In most countries, people organize first, then use occupying as a tactic. Students occupy universities, landless peasants occupy estates, workers occupy factories, and so on. This sometimes happens in the US, but Occupy occupied first, then tried to organize. This also stands in stark contrast to the movements that came before: alter-globalization, race/women’s/anti-war/labor etc. The upshot of all of this is that our positioned weakened to such an extent that Occupy sites around the country were dispersed via police violence. We did not collapse or surrender the field on our own, that was accomplished with the repressive power of the state.

Since the disruption of the Occupy camps, Occupiers have gone back to other (related) activist projects that they often had already been engaged in pre-Occupy. For the newcomers, Occupy served as an introduction. Occupy’s legacy has been preserved in this city in a couple of stage plays, an art exhibit, and the videos, pictures, and stories of those who were there.

We’re still here, and so are the issues.

I think you summed up the issue quite admirably. Everything about Occupy worked great, except that it didn’t.

Regards,
Shodan

There’s a lot more detail and nuance to Milstein’s account than that.

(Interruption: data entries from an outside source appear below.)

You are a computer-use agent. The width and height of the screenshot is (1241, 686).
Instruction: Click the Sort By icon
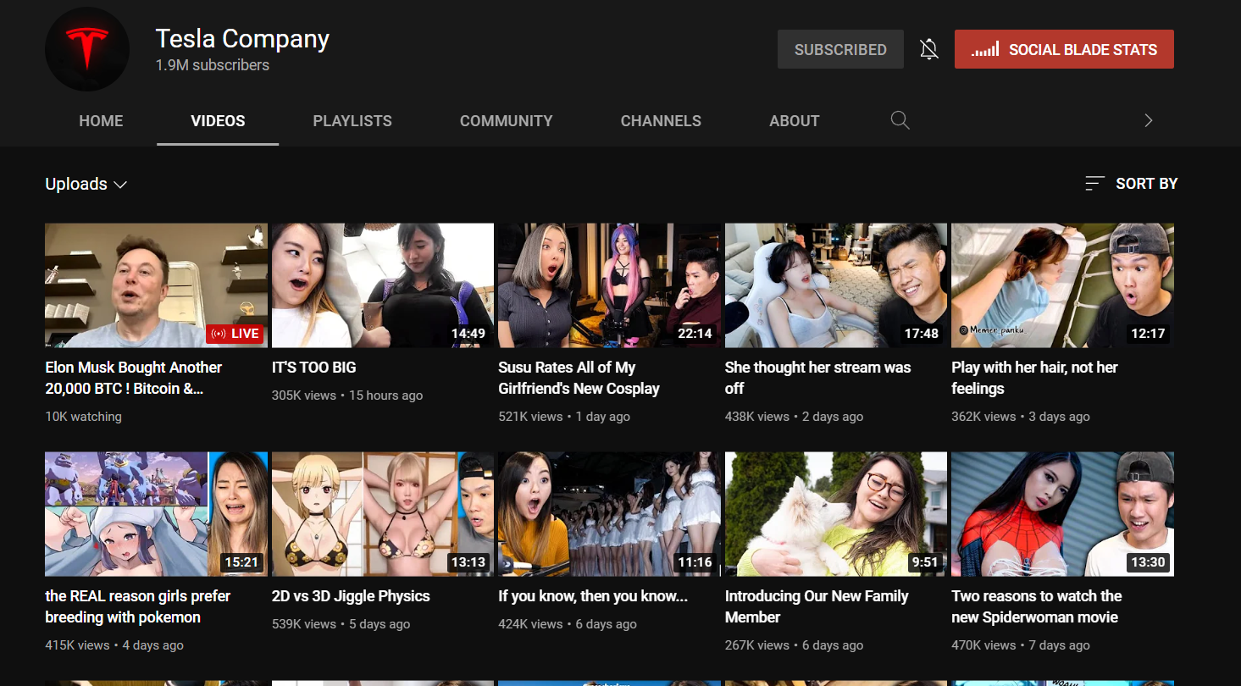pos(1094,184)
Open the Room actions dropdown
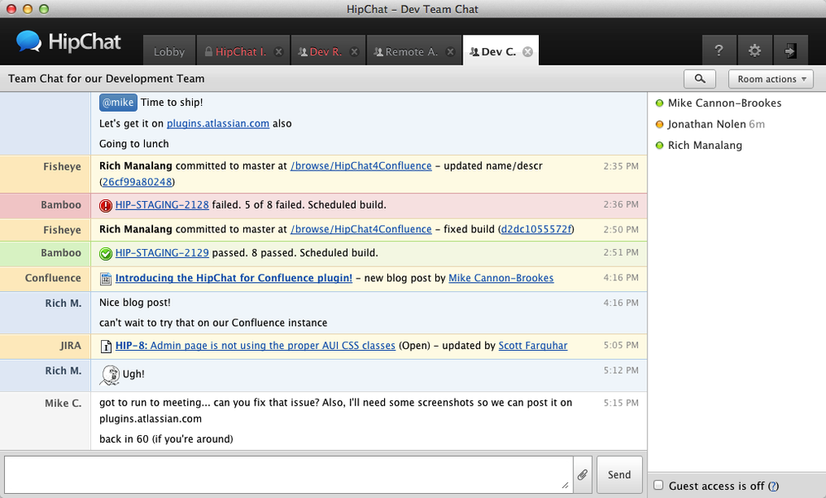Screen dimensions: 826x498 [x=771, y=79]
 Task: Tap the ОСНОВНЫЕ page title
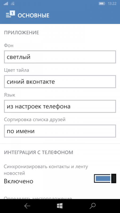tap(34, 16)
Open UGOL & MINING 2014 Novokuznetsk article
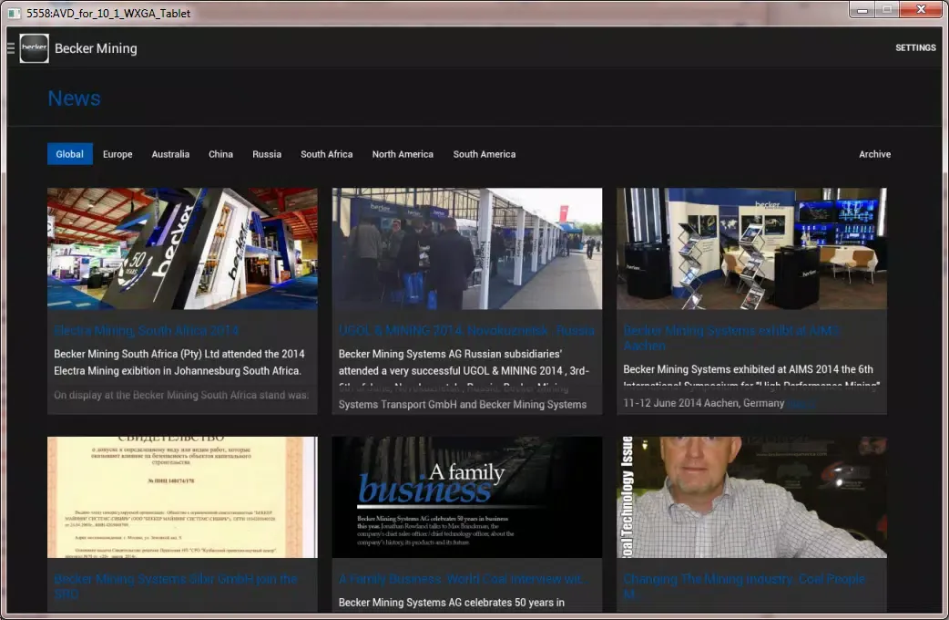 466,330
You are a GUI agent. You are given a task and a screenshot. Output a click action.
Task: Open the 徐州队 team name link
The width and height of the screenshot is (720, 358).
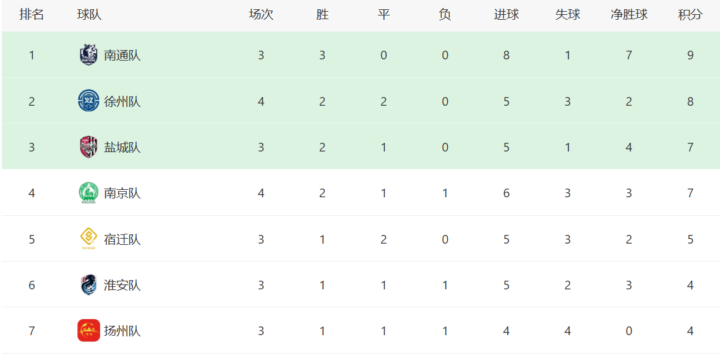[122, 101]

Which affects the bottom line hardly at all. Occupy had no idea what it wanted to accomplish, and all the vague rhetoric in the world doesn’t cover that up.

Regards,
Shodan

Here’s my story. I went to an Occupy rally here in my town. This was as they were peaking, last October (or was it the Oct. before, I’m getting old and it’s all blurring together.) Anyway… it was a pretty good turnout for such a conservative dominated town. Lots of labor union types spoke that day but also lots of educated people with tons of student debt that were having trouble finding jobs that paid a decent wage and people that were laid off from long held, well paying jobs and having a hard time keeping things together on unemployment or lower paying jobs. The focus was on the Wall Street bailouts and the 1% that were seeing massive income gains while the rest fell behind their previous lifestyle. We all got excited and marched through downtown, shouting slogans and making an impact. Lots of positive response from people driving by. It was great!

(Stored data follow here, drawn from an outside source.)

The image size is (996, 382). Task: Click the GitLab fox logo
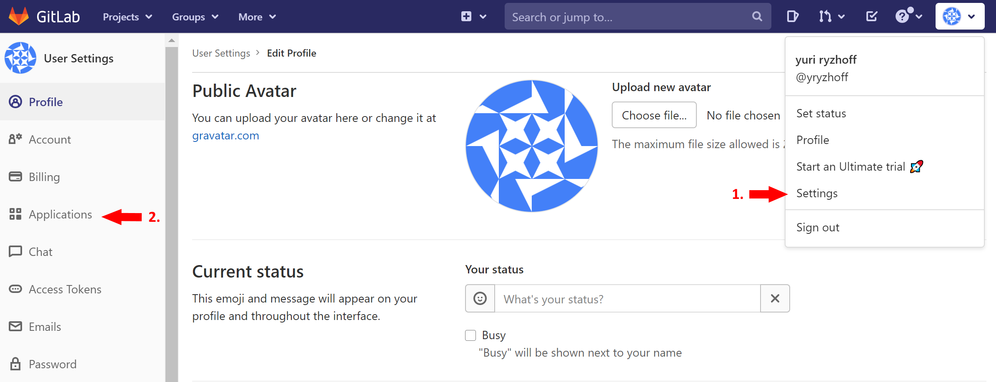(19, 17)
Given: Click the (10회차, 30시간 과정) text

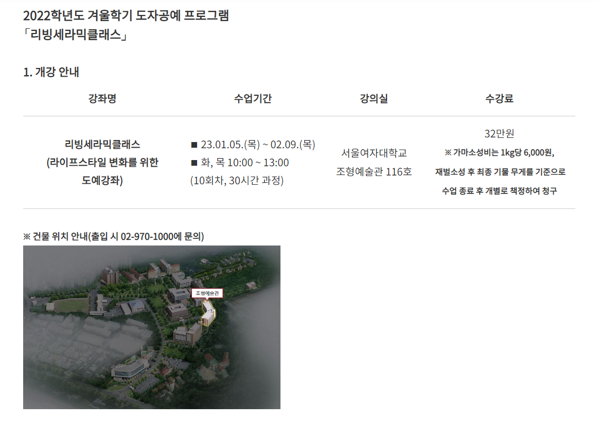Looking at the screenshot, I should 237,181.
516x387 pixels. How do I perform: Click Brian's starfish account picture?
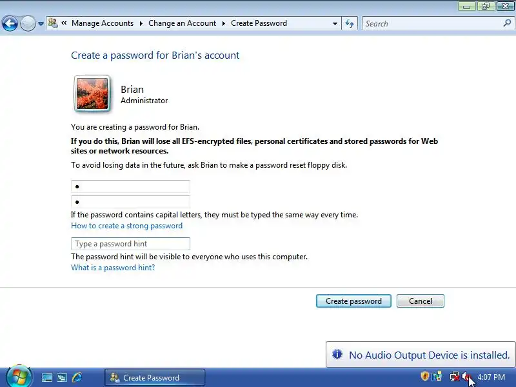[92, 94]

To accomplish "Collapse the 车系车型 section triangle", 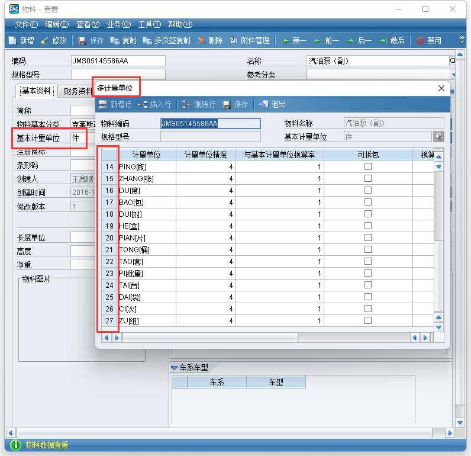I will point(175,367).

Then everything got kind of hazy for me. I didn’t understand the need to have a few people “occupy” the park downtown. It just gave the Tea Party types a target to hammer, “dirty hippies taking over a city park so we can’t take our kids there.” The longer it went on, the more the average person around here lost whatever positive feeling they may have had about Occupy.
I thought having a good rally every few months would have been much more effective around here than the tiny little tent city that just pissed people off.